This nice little book by Grinstead, Peterson and Snell is devoted to four real world applications of probability theory. While the technical level is kept at a minimum, the authors focus on explaining how the real world problems can be translated into the language of probability and spend large parts of the text on motivating the models they use. This is mostly done by a large number of plots such that also readers with less mathematical background get a good feeling for the intuition behind the models.
The first problem deals with the idea of streaks. The motivation is taken from sports like basketball or baseball, and the author discusses the question if streaky behavior can be reasonably modeled by a simple coin-tossing model. Therefore, the authors introduce the Bernoulli model, where the probability of success for each trial is a constant, and apply simple statistical tests to assess whether the success probability is different from one half for data from various sports.
The second application takes the reader to the stock market. Here, the main question of interest is which distributions give good models for return distributions.
The third chapter is on power ball lottery.
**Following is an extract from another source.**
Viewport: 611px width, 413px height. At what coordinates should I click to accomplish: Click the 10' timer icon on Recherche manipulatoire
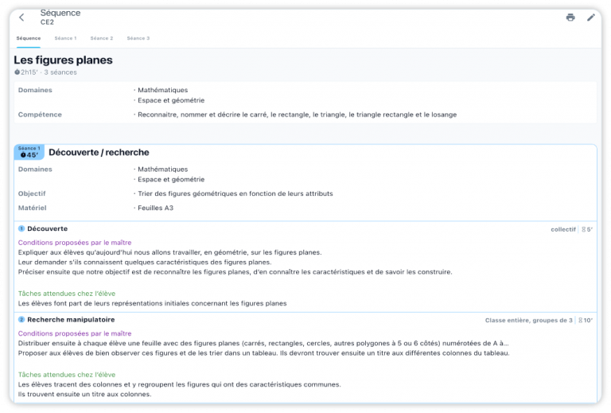coord(581,320)
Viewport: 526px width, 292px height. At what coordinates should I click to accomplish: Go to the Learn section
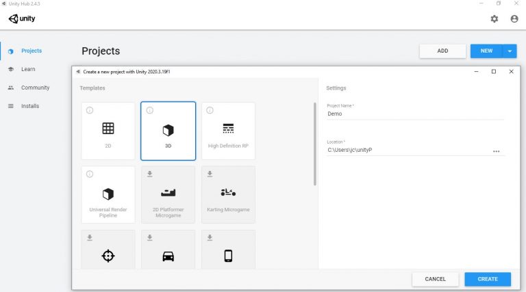[x=28, y=69]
The authors explain in detail how the probabilities of winning can be calculated, what the expected winning is, and they also speak about lottery systems.
The last real world problem asks how likely it is that two fingerprints coincide when a more or less accurate image of them is given. This question is of course highly relevant for our legal system and I was very surprised to learn that in the US no standard test for fingerprint comparison is defined.
It was a great pleasure for me to read this book. In many parts, it reads almost like a novel but of course a very instructive one. At the same time, the text is a valuable source for any course on basic probability in giving a very detailed picture of how the theory can be used in real world applications.